If a model in the search stage finishes it is sent to a ray child process (self.train_model_desc_dist
) for further training where now the chosen candidate layer gets to affect the parent network’s gradient flow.
Now let’s look at some key parameters in the configuration file petridish.yaml
which controls key aspects of the pareto-frontier search process.
petridish:
convex_hull_eps: 0.025 # tolerance
max_madd: 200000000 # if any parent model reaches this many multiply-additions then the search is terminated or it reaches maximum number of parent pool size
max_hull_points: 100 # if the pool of parent models reaches this size then search is terminated or if it reaches max multiply-adds
checkpoints_foldername: '$expdir/petridish_search_checkpoints'
pareto:
max_cells: 8
max_reductions: 3
max_nodes: 3
enabled: True # if false then there will only be one seed model. if true a number of seed models with different number of cells, reductions and nodes will be used to initialize the search. this provides more coverage of the frontier.
model_desc:
n_cells: 3
n_reductions: 1
num_edges_to_sample: 2 # number of edges each node will take inputs from
We have reproduced some key parts of the configuration file above. petridish/convex_hull_eps
defines the tolerance value used to define a region around the lower convex hull of the
error-flops or error-multiply-additions plot. From this region parent models are sampled to have a chance at producing children. max_madd
currently set to 200M, means if any model is encountered which exceeds this threshold, the entire search process will be terminated. max_hull_points
number of models are in the pool of parents then search is terminated as well. These parameters jointly control how long you want to continue search for and where you want to concentrate compute for search.
The pareto
section defines the maximum number of total cells, reduction cells and nodes to have in the skeleton of the architecture. Combined with the minimum values from the model_desc
section, self._create_seed_jobs
will enumerate these models.
Petridish will produce a gallery of models picked to be those models on the lower convex hull as seen above.
Evaluation¶
The gallery of models found by Petridish is then trained for longer (usually 600 or 1500 epochs and with/without other enhancements like AutoAugment preprocessing or CutOut etc).

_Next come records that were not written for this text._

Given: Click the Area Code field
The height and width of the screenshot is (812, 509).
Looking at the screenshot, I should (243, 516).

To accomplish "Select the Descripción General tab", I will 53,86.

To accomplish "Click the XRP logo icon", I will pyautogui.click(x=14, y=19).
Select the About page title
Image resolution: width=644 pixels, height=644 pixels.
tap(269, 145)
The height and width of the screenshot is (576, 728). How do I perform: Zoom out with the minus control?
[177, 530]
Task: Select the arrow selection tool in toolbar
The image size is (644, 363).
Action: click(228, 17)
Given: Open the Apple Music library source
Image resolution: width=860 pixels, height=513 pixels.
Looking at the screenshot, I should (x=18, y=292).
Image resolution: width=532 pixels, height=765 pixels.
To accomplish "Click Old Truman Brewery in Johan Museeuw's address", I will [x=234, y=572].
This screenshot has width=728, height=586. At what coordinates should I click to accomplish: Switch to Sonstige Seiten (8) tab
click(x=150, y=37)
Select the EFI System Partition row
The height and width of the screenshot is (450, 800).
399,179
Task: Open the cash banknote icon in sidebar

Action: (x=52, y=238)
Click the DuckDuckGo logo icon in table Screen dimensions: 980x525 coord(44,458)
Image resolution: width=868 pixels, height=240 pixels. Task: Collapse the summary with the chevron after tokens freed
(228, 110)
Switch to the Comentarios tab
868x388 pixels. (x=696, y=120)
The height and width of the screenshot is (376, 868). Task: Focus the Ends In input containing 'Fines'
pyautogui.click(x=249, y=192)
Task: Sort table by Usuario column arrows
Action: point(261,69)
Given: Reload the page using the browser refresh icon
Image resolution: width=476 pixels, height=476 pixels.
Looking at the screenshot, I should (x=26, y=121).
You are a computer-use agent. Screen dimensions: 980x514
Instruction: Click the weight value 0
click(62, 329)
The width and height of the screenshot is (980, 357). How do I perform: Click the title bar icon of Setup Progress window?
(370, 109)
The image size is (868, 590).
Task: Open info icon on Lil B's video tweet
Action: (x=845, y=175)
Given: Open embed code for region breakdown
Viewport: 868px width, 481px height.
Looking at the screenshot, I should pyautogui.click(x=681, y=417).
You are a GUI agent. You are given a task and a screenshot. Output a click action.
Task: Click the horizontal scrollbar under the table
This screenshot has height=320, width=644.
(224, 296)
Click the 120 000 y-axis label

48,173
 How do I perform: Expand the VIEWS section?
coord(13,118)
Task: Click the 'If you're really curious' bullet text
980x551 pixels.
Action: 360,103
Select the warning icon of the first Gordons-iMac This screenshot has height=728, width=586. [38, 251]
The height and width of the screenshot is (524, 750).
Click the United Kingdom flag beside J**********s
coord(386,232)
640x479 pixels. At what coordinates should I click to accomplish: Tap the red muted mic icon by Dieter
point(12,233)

The code for model evaluation follows the usual pattern by overriding relevant parts of the Evaluater
class and using ray
for distributed parallel training of models on available gpus on the same machine.
Above we see the Accuracy vs. multiply-additions gallery. For example the model at 328M multiply-additions achieves 97.23% top-1 accuracy on CIFAR10 with 3M parameters and using 600 epochs.
Putting It All Together¶
Just as detailed in the blitz tutorial, we end up with our own PetridishModelBuilder
and EvaluaterPetridish
which we communicate to Archai via the PetridishExperimentRunner
class and run the algorithm via main.py
.
Note that Petridish is not constrained to searching pareto-frontiers of error-vs-multiply-additions only. One can easily change the x-axis to other quantities like flops, memory, number of parameters, intensity etc. By changing the search termination criteria and the models used to seed the search process, one can control the part of the x-axis that one wants to focus compute on.
We are looking forward to getting feedback, user stories and real-world scenarios that can be helped via Petridish.